After all, does it really matter when she gets her socks on as long as she does before the school bus comes? She hasn’t missed the bus yet. Nor, has she ventured out without socks. Though she did forget the shoes once.
What know is that just because she does just about everything differently than I do, doesn’t make it wrong or bad. In fact those are the times I should be paying attention because I have the most to learn.
Relationships are like this. Inconvenient, messy, frustrating. And, they are joyful, fun, interesting. The people we are most connected to in our lives are lives might be the most frustrating as well. But, they also have the most to teach us and they love us enough to do it.

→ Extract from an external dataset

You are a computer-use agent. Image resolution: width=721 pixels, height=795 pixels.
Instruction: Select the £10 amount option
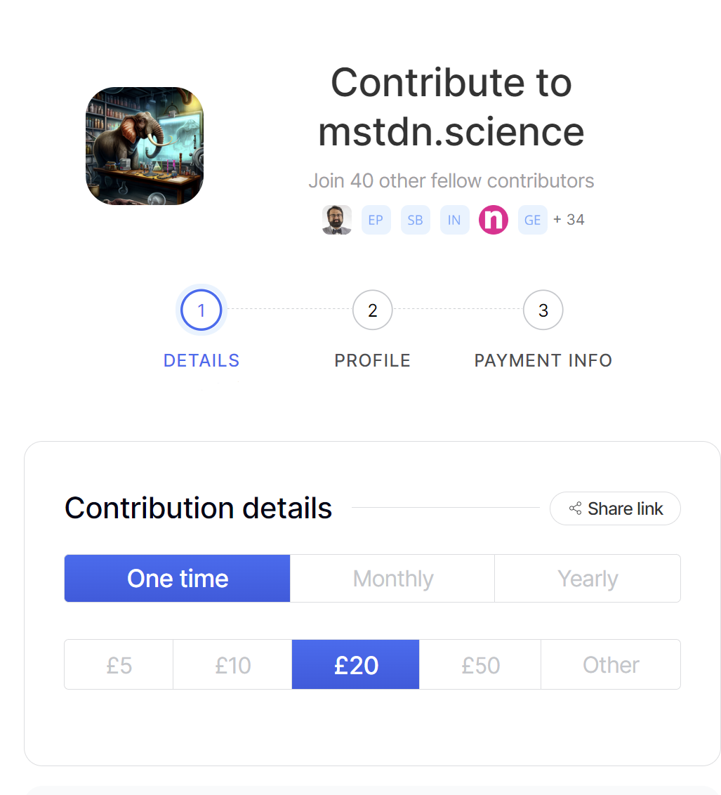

To be patient and aware as this insight comes in even when I’m trying to get the dinner on the table and the bills paid, and the article out then is the challenge for me is the challenge now. But I’m a good student – mostly because I’m focused and intent on learning the lesson. Plus, I have some strategies fall back on when I feel like things are unraveling around here. I’ll tell you what they are in Wednesday’s post.
For now, what are the lessons you are learning from the people in your life? We might not always like what we see, but we can always grow from it.